Dans son communiqué, Bell Media précise aussi fournir du contenu aux trois câblodistributeurs qui contestent actuellement son désir d'expansion. L'entreprise se dit par ailleurs déterminée à poursuivre de cette manière, soulignant que Québecor achète du contenu télévisuel de Bell Média, et maintenant du service Télé mobile de Bell. En revanche, Bell achète aussi du contenu à Québecor.

«Avec Astral, nous pouvons lutter à armes égales avec l'entreprise de câblodistribution et de médias qui domine depuis longtemps au Québec, Québecor, et nous amenons de nouveaux investissements et une concurrence accrue sur le marché des médias», a déclaré Martine Turcotte, vice-présidente exécutive, Québec, chez Bell.

Mirko Bibic, chef des affaires juridiques et réglementaires chez Bell, assure que même après l'acquisition d'Astral, la part d'auditoire nationale de Bell Média sera de 33,5 pour cent pour la télé en anglais et 24 pour cent pour le service en français. Ces proportions sont en deçà de la limite imposée par le CRTC à 35 pour cent.

«Bien qu'il soit compréhensible que nos rivaux tentent d'éliminer la menace concurrentielle que représente Bell, les consommateurs sont gagnants lorsque les entreprises innovent, investissent et se font concurrence sur le marché au lieu de jouer à des jeux réglementaires», a déclaré Mirko Bibic.

Le Bureau de la concurrence a quant à lui précisé qu'il entend se pencher sur «plusieurs préoccupations sérieuses (...) formulées par des acteurs du marché au sujet de l'effet qu'auraient la concentration et l'intégration verticale accrues de l'industrie de la radiodiffusion sur les consommateurs et les autres fournisseurs de programmation télévisuelle».

Le président et chef de la direction de Cogeco, Louis Audet, a fait valoir que la transaction ne modifierait en rien la concurrence au Québec, qui ne représente qu'un seul des deux marchés canadiens, et que la menace se trouvait plutôt dans le fait d'offrir 38 pour cent des deux marchés télévisuels à un seul joueur.

«La concurrence existe aujourd'hui au Québec et peu importe qui achètera Astral, elle continuera à exister au Québec, a-t-il affirmé.
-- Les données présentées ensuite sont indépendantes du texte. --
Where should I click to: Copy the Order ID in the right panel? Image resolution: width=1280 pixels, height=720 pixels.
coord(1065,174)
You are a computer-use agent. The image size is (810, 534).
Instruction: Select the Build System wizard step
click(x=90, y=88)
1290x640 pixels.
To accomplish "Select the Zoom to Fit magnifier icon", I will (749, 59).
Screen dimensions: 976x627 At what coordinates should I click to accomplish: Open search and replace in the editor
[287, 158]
Ce n'est pas une question québécoise, c'est une question nationale.»

Les trois diffuseurs disent croire que le CRTC — qui doit rendre une décision à savoir s'il accepte ou non la transaction cet automne — ne sera pas en mesure d'imposer à Bell Canada des limites afin d'assurer une saine concurrence dans le marché.

M. Audet a souligné qu'il existe déjà des règles, en l'occurrence le Code de conduite pour les compagnies de télécommunications intégrées verticalement promulgué par le CRTC en septembre dernier, mais il a ajouté du même souffle que Bell s'en moque de toute façon.
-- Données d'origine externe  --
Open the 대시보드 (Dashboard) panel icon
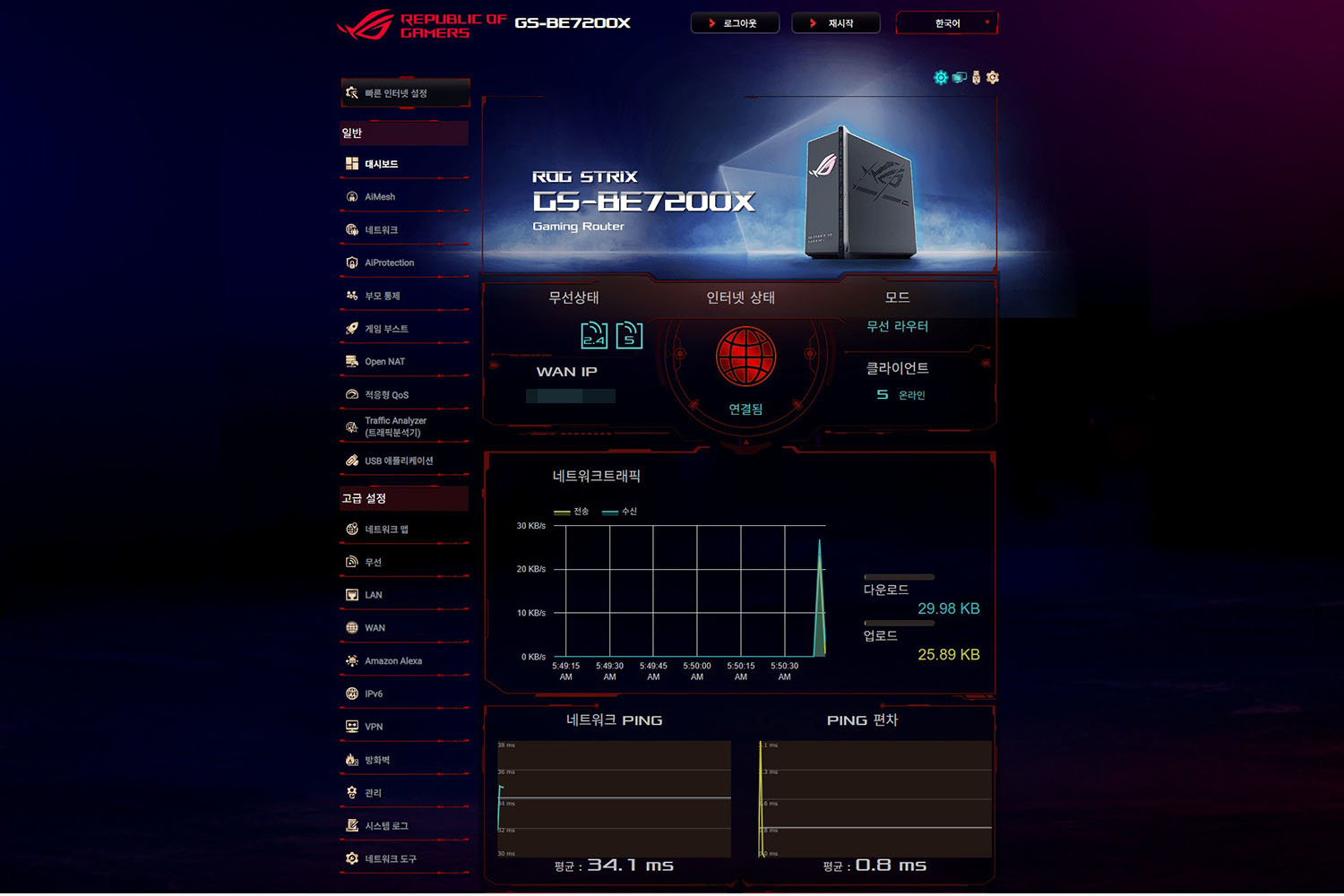Screen dimensions: 1344x896 coord(352,163)
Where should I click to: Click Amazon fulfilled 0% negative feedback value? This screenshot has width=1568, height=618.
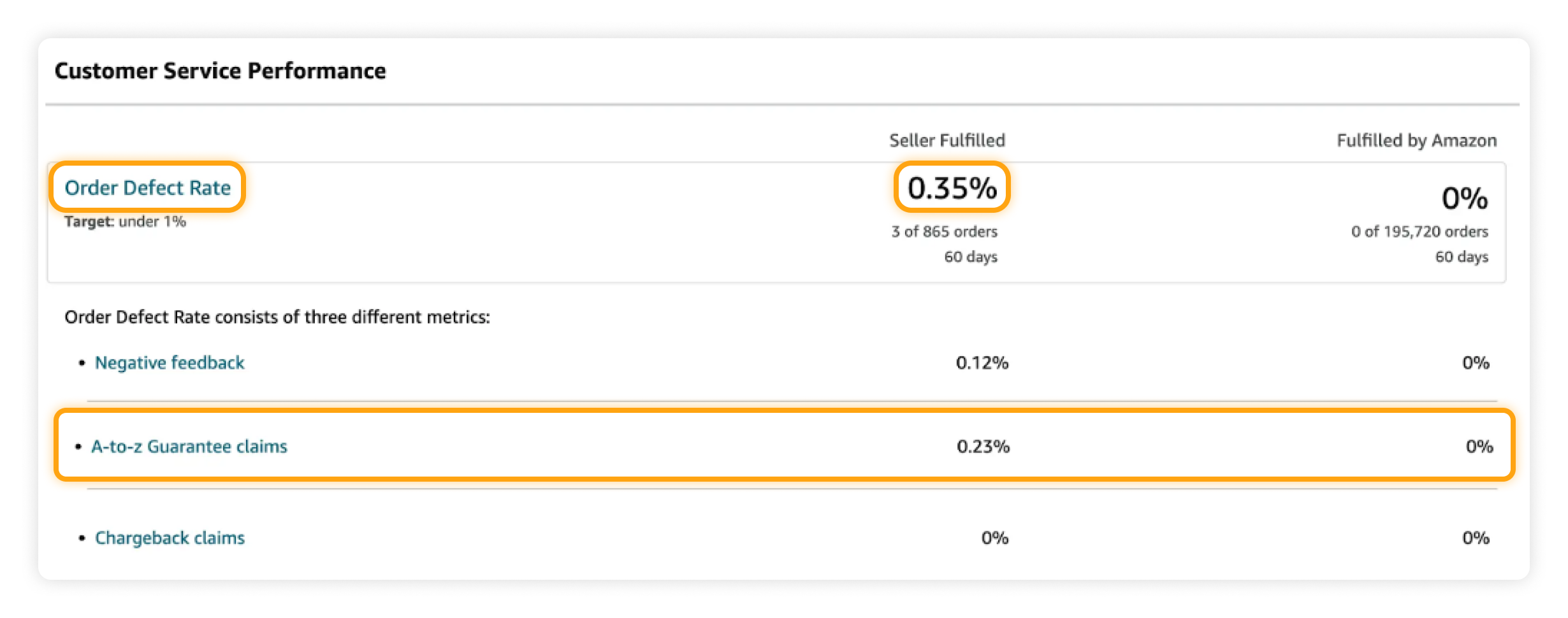pyautogui.click(x=1475, y=363)
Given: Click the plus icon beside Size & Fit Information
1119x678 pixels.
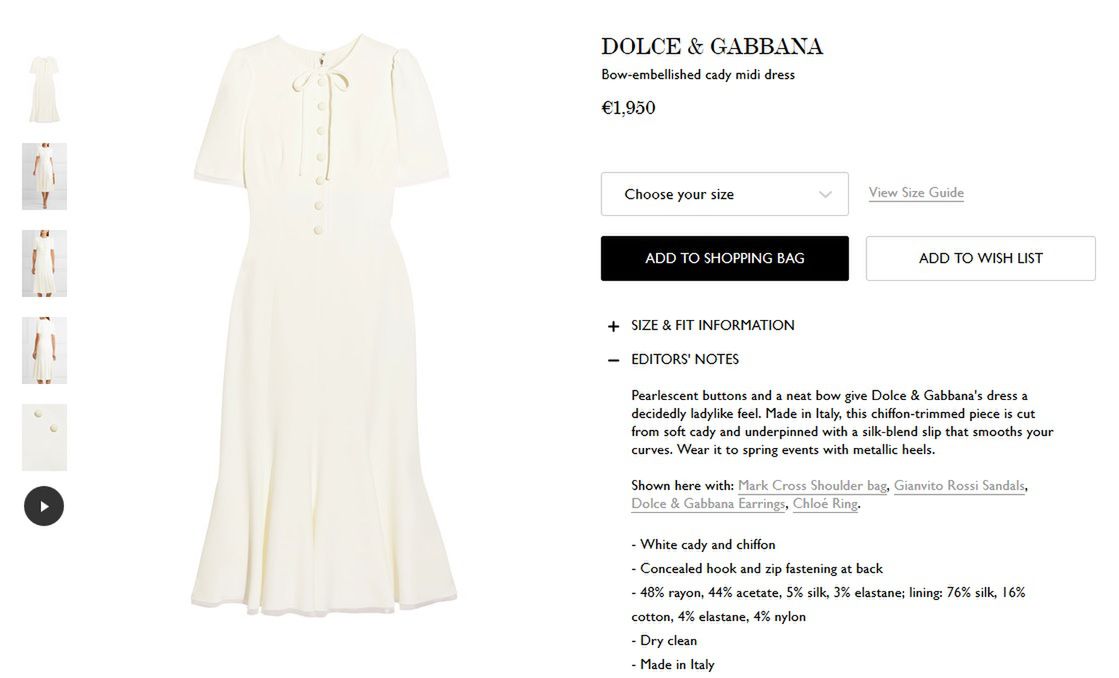Looking at the screenshot, I should pyautogui.click(x=613, y=326).
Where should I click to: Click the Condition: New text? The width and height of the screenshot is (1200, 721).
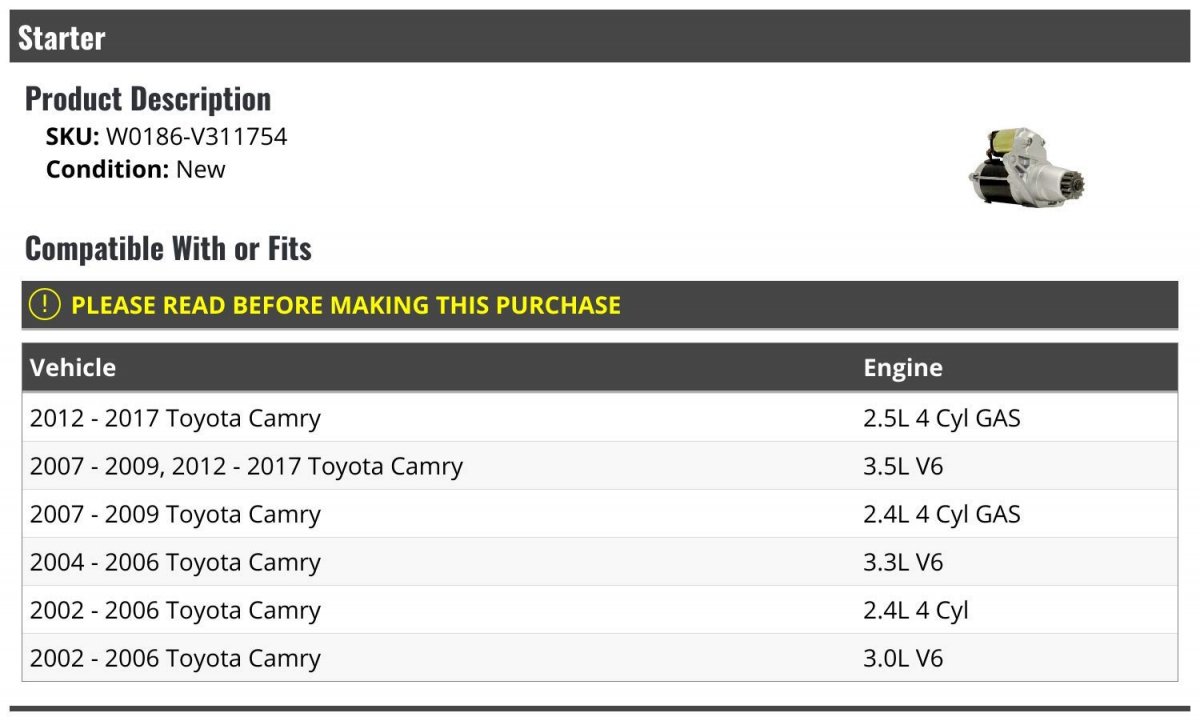(x=136, y=169)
«La démonstration est faite que l'édiction de règles n'enraie pas la dysfonction d'une compagnie qui a la puissance de Bell qui, essentiellement fait ce qu'elle veut. Les règles, malheureusement, quand l'éléphant est rendu aussi grand qu'il est rendu, vous essayez de lui attacher les pattes, ça ne fonctionne plus parce qu'il est rendu trop gros et n'observe plus les règles.»
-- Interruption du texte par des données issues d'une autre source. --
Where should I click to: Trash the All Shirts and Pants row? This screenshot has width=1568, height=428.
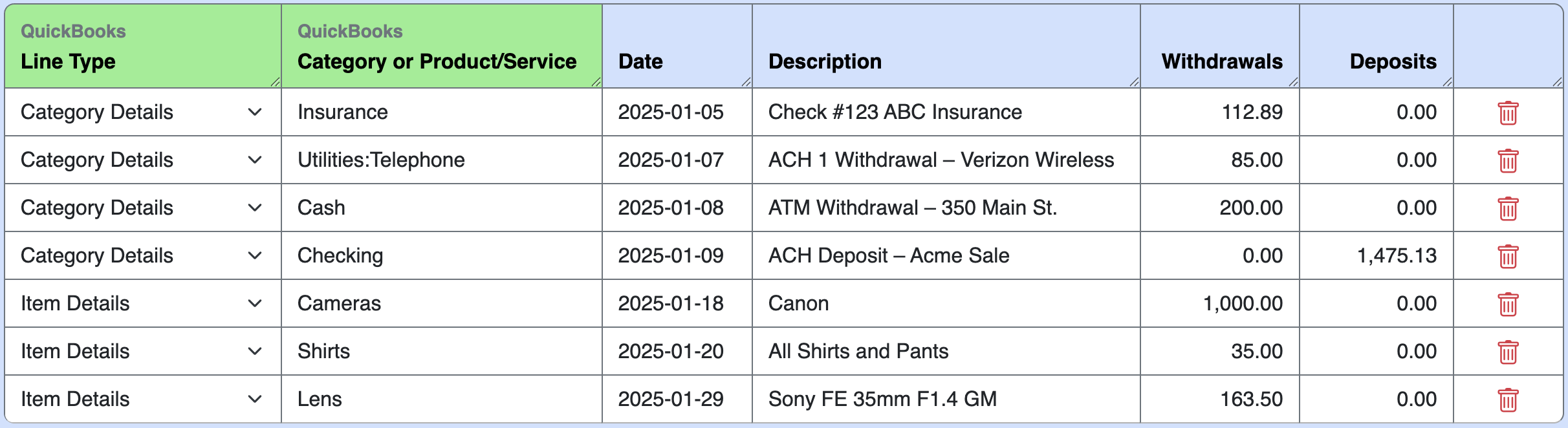click(x=1508, y=352)
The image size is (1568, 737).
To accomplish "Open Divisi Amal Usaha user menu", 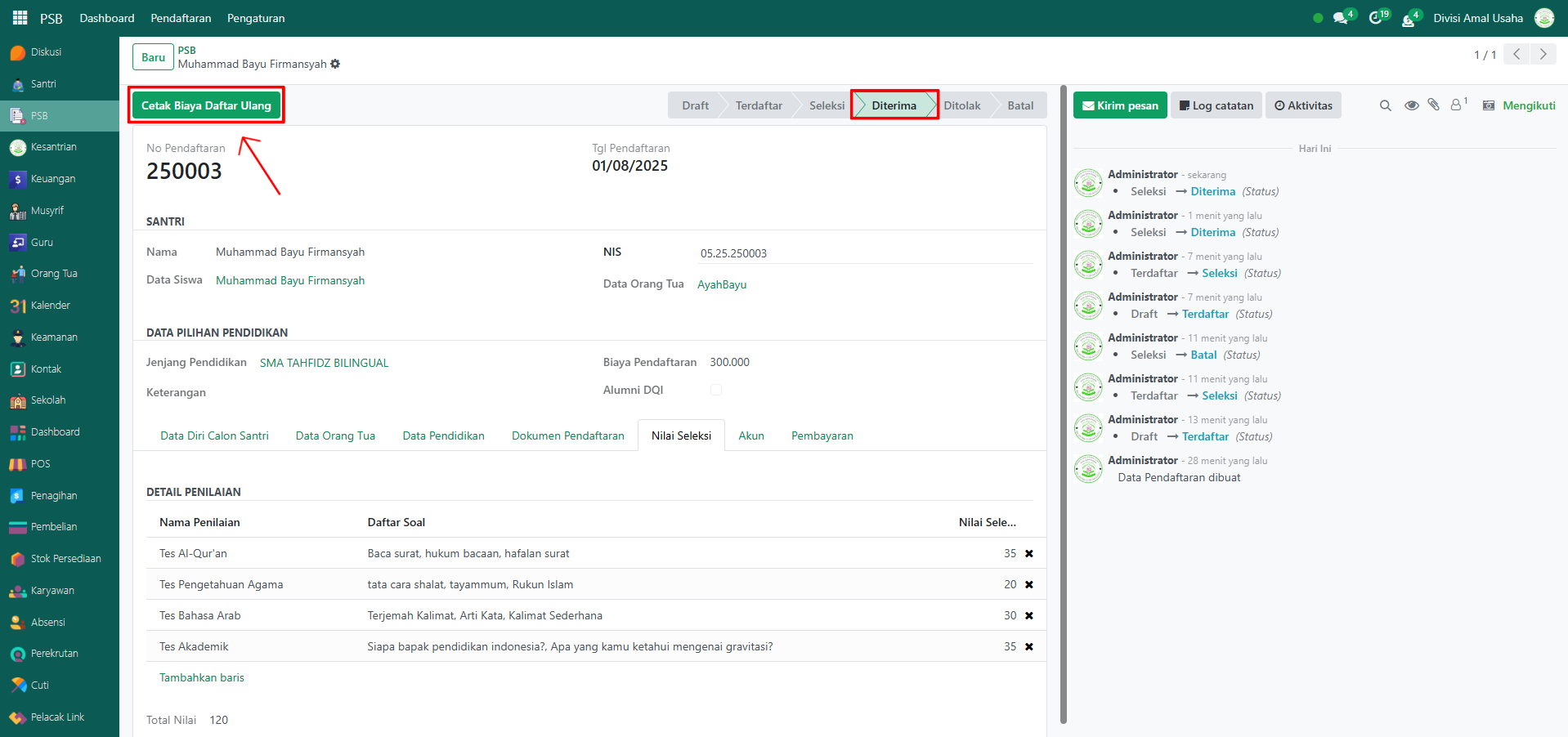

Les trois diffuseurs soutiennent de plus que la transaction aurait comme conséquence de limiter la création d'émissions canadiennes et québécoises.

Ils ont invité les consommateurs à s'y opposer sur le site web «ditesnonabell.ca», qui a été mis en ligne mardi après-midi.

Québecor possède notamment 43 quotidiens et 250 hebdomadaires, une agence de presse interne, six stations de télévision au sein du groupe TVA et quatre autres qui y sont affiliées, huit chaînes de télévision spécialisées et des participations majoritaires dans deux autres, dix stations VOX diffusées sur le câblodistributeur Vidéotron — qui lui appartient également — tout comme 70 titres de magazines.

Cogeco détient de son côté une compagnie de câblodistribution et 16 stations de radio, alors qu'Eastlink est un important câblodistributeur canadien.